Hepatitis


Hepatitis is defined as the inflammation of the liver. There are many causes of inflammation of the liver, including infectious and non-infectious causes. They can be viral or non-viral like alcoholism, acetaminophen, autoimmune etc. The 4 most common cause of liver inflammation (hepatitis) include:

  1. Viral (Hepatitis, Adenovirus, CMV, EBV, HSV, Yellow fever). Acute infection means less than 6 months while chronic means more than 6 months. Most viral hepatitis do not have a chronic course, but hepatitis B and C have risk for becoming chronic and can cause cirrhosis and eventually heaptocellualr carcinoma (HCC).
  2. Alcoholic Hepatitis
  3. Medication induced (Acetaminophen, RIPE therapy for TB)
  4. Autoimmune Hepatitis

Viral Hepatitis

Viral hepatitis cause by  inflammation of the liver parenchyma usually due to hepatitis virus, others include CMV, EBV with destruction of hepatocytes from CD8+ cells.

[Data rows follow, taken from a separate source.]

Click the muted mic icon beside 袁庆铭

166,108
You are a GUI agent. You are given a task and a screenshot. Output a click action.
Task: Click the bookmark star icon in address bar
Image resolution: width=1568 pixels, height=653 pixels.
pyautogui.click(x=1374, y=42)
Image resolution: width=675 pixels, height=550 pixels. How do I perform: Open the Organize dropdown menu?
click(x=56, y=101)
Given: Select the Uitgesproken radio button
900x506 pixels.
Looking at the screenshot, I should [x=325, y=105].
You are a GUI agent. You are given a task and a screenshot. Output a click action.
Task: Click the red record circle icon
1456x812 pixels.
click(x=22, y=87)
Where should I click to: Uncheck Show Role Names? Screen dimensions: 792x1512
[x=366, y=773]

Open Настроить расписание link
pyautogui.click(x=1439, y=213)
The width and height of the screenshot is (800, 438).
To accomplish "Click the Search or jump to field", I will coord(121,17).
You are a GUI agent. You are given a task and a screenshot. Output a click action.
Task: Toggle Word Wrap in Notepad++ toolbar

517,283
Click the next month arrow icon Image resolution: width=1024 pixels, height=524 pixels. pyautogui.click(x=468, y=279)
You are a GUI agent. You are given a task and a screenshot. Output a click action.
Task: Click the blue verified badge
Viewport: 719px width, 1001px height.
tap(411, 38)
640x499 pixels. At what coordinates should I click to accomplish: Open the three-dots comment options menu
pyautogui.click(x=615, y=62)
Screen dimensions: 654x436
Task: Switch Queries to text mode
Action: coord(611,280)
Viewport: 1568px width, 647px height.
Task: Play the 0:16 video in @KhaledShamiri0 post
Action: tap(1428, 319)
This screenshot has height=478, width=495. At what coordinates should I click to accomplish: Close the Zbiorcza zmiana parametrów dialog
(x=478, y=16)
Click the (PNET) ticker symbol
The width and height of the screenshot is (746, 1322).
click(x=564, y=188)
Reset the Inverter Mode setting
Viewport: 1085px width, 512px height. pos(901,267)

Hepatitis A and E are transmitted via fecal-oral route by contaminated food and water. They are orally ingested and have an asymptomatic incubation period of several weeks (2-6 weeks). They cause symptomatic disease for several days to weeks, but do not cause chronic infection and do not lead to either cirrhosis or hepatocellular carcinoma.

Hepatitis B, C, and D are transmitted typically by parenteral route. They can be transmitted perinatally or through sexual contact, blood transfusion, needle stick, and needle sharing in IV drug users (IVDU). Hepatitis B and C can lead to a chronic infection and have the risk of causing cirrhosis and hepatocellular carcinoma. Hepatitis C is the most common disease leading to the need for liver transplantation in the United States. Hepatitis D when co-infected with Hepatitis B can often lead to fulminant hepatitis and cause liver failure.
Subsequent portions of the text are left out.